• [Exercise aim] Pull every "Vatika" line out of the data below.

BEGIN Input material

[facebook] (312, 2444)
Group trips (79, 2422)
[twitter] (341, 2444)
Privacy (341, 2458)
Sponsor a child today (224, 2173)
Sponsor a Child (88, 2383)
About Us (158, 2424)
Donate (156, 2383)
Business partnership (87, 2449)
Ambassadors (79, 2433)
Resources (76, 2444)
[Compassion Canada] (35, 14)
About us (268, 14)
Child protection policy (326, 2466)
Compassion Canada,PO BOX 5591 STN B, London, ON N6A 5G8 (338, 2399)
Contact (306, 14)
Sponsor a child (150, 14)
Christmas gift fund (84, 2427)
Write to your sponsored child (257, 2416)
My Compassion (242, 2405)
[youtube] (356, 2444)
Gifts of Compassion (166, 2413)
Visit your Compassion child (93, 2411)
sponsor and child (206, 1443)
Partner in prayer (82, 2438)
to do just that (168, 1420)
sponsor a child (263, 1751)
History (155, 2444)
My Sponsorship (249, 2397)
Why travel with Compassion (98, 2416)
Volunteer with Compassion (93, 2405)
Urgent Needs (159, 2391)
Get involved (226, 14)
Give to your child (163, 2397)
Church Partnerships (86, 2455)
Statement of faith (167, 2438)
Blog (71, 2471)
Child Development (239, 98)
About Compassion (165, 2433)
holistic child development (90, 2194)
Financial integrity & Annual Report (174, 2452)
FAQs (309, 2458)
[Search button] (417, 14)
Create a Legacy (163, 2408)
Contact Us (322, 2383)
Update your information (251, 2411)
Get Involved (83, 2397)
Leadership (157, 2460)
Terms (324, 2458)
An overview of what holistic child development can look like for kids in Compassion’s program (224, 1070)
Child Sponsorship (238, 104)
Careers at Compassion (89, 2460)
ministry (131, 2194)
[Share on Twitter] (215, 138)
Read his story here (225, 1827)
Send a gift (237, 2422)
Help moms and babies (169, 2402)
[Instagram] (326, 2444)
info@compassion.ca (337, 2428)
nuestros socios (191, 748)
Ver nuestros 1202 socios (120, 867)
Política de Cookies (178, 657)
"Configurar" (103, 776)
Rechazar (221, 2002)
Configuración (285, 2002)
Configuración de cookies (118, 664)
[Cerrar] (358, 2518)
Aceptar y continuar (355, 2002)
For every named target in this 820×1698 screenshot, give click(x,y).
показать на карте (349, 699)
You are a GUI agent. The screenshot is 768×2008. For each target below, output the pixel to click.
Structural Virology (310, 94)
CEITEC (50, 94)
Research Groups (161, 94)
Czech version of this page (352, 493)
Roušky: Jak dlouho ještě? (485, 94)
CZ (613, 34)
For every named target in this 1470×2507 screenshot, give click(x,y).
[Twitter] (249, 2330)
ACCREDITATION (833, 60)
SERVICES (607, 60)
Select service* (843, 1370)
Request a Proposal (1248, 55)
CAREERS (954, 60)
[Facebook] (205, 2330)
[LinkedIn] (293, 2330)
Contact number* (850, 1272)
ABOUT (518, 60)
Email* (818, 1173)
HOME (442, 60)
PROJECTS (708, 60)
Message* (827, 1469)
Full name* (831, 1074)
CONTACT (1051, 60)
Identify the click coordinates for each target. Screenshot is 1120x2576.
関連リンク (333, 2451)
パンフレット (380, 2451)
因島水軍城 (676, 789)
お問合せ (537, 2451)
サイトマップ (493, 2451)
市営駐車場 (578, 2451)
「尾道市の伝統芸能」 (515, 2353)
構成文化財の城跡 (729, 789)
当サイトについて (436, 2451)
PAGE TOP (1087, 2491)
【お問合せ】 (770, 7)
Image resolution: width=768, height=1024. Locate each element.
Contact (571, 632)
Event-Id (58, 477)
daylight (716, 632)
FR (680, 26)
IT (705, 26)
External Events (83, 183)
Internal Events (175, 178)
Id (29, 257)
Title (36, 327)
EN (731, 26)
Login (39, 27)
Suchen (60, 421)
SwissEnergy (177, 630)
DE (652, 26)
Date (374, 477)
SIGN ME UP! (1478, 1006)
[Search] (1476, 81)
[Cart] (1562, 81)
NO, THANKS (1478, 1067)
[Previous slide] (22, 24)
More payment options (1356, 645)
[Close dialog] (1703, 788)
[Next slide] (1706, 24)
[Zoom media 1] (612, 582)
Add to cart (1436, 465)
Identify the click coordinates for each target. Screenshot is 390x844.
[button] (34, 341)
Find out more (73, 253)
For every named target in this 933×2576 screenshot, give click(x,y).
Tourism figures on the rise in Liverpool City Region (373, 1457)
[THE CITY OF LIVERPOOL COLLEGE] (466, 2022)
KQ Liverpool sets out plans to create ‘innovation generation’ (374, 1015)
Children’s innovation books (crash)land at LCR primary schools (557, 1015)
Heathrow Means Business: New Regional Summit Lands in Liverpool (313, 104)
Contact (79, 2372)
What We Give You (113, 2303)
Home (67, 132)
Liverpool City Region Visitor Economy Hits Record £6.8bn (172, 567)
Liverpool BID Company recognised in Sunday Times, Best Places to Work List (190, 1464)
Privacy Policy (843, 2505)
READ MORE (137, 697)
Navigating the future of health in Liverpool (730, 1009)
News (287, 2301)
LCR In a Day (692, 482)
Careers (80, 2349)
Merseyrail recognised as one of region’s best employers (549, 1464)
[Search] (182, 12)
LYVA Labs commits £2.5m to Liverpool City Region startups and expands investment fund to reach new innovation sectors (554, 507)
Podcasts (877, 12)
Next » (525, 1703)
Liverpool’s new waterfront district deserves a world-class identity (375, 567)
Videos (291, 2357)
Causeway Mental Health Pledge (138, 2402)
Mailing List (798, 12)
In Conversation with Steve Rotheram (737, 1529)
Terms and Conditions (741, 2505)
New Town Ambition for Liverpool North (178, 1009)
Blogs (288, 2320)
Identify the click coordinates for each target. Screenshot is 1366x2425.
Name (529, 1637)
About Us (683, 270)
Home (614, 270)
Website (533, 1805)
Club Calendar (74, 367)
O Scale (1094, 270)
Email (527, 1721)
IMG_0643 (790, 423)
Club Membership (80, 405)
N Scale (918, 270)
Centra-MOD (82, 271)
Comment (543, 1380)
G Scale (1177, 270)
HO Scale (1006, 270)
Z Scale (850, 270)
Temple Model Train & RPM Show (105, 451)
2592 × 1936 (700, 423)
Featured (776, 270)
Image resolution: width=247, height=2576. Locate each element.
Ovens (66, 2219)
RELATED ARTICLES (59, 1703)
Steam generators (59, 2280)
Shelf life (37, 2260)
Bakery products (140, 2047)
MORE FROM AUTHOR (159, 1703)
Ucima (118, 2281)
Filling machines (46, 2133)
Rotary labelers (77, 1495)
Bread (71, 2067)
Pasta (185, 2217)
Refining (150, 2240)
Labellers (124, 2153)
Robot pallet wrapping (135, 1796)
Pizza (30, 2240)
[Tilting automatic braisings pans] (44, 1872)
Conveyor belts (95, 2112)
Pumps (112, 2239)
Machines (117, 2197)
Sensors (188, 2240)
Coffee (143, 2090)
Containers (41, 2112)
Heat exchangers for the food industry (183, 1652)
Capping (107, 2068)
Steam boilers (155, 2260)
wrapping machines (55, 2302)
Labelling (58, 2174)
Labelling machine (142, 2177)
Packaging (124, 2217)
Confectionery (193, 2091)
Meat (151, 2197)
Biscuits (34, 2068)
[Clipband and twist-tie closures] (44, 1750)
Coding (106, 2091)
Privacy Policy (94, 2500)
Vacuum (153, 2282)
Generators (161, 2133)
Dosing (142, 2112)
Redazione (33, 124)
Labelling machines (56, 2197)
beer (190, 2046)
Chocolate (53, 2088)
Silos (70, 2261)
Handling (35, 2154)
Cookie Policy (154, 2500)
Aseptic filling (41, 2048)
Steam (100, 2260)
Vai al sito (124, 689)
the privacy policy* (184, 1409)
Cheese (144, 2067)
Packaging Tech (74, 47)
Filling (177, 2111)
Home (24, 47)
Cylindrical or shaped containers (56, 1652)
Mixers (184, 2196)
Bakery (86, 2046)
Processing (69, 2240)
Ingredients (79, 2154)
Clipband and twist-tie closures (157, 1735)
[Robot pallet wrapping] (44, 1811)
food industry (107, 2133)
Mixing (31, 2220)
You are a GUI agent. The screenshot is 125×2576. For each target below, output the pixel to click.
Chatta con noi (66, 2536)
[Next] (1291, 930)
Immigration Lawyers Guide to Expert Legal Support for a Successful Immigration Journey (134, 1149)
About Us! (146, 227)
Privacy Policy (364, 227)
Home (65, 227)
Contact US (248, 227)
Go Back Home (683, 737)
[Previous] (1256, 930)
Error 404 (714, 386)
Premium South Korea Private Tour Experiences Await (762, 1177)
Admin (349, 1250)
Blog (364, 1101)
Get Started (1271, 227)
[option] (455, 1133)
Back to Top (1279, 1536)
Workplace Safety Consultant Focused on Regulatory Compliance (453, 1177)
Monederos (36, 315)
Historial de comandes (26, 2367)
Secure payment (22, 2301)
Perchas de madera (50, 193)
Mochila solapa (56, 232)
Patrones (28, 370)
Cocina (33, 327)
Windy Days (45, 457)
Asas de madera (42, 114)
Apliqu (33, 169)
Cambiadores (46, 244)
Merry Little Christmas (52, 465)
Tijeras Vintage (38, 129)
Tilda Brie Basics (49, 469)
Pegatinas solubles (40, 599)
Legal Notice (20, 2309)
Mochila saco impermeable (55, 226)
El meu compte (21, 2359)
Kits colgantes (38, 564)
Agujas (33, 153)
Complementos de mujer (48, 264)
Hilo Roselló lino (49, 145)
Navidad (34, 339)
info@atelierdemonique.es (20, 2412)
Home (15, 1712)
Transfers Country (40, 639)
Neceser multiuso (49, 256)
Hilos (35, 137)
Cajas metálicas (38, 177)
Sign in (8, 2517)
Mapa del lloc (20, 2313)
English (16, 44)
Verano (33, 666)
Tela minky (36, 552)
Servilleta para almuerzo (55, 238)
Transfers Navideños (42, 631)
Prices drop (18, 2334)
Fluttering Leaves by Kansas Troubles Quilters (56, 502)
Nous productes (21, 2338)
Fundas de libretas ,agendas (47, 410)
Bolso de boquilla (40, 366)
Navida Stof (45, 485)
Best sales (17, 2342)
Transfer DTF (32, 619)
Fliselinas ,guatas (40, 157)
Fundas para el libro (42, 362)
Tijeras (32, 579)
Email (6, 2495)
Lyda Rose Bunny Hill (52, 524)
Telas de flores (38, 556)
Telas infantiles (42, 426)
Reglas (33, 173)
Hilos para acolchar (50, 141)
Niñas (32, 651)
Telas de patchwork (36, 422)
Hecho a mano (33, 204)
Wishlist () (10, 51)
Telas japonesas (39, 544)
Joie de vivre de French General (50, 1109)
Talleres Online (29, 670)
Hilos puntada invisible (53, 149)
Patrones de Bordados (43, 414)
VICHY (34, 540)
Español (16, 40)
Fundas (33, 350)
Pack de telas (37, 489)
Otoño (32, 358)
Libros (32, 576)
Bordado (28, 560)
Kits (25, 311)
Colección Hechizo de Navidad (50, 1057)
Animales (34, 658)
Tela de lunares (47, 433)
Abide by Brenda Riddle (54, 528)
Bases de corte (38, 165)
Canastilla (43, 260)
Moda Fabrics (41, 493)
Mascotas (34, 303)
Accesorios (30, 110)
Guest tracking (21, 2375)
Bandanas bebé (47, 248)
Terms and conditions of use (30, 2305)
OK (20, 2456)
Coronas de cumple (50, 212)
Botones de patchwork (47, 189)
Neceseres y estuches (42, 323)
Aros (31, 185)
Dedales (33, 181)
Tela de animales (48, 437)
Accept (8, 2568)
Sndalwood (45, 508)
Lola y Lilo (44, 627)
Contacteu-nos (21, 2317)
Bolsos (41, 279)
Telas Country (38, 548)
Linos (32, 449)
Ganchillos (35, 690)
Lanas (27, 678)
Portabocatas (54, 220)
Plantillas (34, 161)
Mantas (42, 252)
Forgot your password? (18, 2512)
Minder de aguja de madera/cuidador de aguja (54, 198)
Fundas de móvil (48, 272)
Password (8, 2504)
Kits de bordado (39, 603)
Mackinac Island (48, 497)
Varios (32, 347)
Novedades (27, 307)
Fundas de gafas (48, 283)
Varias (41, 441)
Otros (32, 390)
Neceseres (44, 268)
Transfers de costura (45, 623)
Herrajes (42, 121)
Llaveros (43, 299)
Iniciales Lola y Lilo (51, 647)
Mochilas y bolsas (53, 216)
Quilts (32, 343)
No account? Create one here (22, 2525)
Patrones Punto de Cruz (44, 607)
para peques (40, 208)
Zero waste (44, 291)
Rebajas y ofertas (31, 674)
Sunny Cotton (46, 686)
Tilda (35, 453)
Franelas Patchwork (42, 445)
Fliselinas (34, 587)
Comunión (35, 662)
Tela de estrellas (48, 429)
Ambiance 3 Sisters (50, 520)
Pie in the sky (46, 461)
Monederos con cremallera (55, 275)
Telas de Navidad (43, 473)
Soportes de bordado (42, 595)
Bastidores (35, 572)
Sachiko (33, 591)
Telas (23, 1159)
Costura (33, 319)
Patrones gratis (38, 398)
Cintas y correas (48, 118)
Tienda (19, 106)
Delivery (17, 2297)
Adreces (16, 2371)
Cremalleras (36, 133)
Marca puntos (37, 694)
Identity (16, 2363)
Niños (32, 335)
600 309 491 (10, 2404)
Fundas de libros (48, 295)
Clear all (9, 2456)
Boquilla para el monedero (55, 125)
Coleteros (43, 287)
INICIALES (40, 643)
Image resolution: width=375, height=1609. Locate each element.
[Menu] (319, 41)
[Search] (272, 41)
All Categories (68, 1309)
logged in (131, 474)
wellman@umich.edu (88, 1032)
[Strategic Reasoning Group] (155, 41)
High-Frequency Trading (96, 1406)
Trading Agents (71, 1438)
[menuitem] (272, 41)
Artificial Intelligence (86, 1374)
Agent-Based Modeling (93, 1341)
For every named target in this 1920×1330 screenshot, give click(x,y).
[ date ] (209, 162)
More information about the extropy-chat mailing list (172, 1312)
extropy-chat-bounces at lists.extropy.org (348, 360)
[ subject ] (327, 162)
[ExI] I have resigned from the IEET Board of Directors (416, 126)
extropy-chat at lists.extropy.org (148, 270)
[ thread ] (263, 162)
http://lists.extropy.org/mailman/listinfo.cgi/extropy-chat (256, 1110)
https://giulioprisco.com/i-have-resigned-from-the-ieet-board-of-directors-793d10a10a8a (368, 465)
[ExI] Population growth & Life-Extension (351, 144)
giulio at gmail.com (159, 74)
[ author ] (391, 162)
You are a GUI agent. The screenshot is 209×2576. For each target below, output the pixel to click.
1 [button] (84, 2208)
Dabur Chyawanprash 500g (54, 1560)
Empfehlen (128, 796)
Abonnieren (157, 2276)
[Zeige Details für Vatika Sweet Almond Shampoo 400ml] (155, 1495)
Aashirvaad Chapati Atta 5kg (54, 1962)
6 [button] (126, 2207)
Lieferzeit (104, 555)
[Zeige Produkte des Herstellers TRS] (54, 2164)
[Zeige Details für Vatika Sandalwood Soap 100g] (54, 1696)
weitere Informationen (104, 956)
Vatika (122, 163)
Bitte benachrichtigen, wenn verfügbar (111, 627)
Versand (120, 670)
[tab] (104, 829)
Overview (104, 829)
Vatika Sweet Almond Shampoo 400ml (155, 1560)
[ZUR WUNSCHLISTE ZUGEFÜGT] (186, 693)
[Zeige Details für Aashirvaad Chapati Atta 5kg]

END Input material

• [Answer to this exercise]
[Zeige Details für Vatika Sweet Almond Shampoo 400ml] (155, 1495)
[Zeige Details für Vatika Sandalwood Soap 100g] (54, 1696)
Vatika (122, 163)
Vatika Sweet Almond Shampoo 400ml (155, 1560)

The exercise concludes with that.